Calle Santiago del Estero. Barrio de Monserrat. Resulta notorio, haciendo una travesía por la zona, que alguna vez aquí hubo una importante actividad comercial. Sin embargo, causa pena ver la realidad de hoy, con tantos negocios cerrados, persianas bajas y ese penetrante aire a abandono que se respira. El escenario descripto no es propiedad exclusiva de la mencionada arteria: los alrededores lucen de igual modo. Escaso tránsito vehicular y peatonal, y viviendas y balcones en ruinoso estado, completan un panorama decididamente triste. No es que el aspecto de los barrios que parecieran estar detenidos en el tiempo despierte rechazo; en este caso, no es esto lo que llama la atención, sino la pronunciada decadencia de un vecindario que seguramente gozó de épocas mejores. Como para corroborarlo aparece en escena una playa de estacionamiento cerrada y con un cartel de venta, cuando en otros tiempos, en estos espacios del centro porteño los automovilistas hacían fila para poder entrar.
Domicilio de un barrio capitalino. El teléfono de línea se quedó mudo. De pronto, no tuvo más tono. Pasaron un par de días sin señales de arreglo, lo que derivó en un llamado desde el celular a la compañía telefónica. Después de varios intentos infructuosos, con grabaciones de por medio, atendió muy servicialmente una persona “de carne y hueso”. El empleado concluyó que el desperfecto provenía de la calle. Dijo que un técnico iría a verificar en unos días pero dio a entender que era factible que debido al viejo cableado el problema ya no tuviera solución, y que en ese caso, habría que implementar un sistema inalámbrico. El dueño de casa se preguntó: ¿vale la pena? Es que últimamente, mientras él usaba su celular para comunicarse, por la línea fija lo perturbaban con encuestas, intentos de cuentos del tío, etc. No, no valía la pena. El teléfono probablemente seguirá mudo, pero ahora, por decisión de su dueño.
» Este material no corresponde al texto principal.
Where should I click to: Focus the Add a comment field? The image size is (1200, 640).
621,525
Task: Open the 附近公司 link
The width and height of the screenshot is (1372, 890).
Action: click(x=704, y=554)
El supermercado “chino” tiene sus particularidades. Una de ellas es que se acumula mucha gente y no queda ningún cliente, sólo unos segundos más tarde. Faltan minutos para las 9 de la noche, momento donde esta situación se repite en un local de una tranquila calle porteña. En la caja realizan la compra tres mujeres de unos 30 años y un niño, todos, pertenecientes a un mismo grupo (ante había más personas, que ya se retiraron). Otra mujer, que también integra el grupo, aguarda cerca de la puerta. La cercanía les permite seguir conversando desde sus respectivas posiciones. “¿Vinieron en bondi?”, quiere saber la chica que espera a que las demás terminen el trámite. Una de ellas contesta que no viajaron en colectivo sino en un auto de alquiler. “Si no, no llegábamos más…”, aclara. Pagan y se van. Por detrás llega un muchacho que luego de abonar, solicita algo no tan frecuente en estos locales: “Te pido un ticket, ¿puede ser?”. Sin inconvenientes, el cajero -un hombre de origen asiático- accede al pedido. Segundos después, la misma caja en la que tanta gente se había juntado, vuelve a quedar despejada.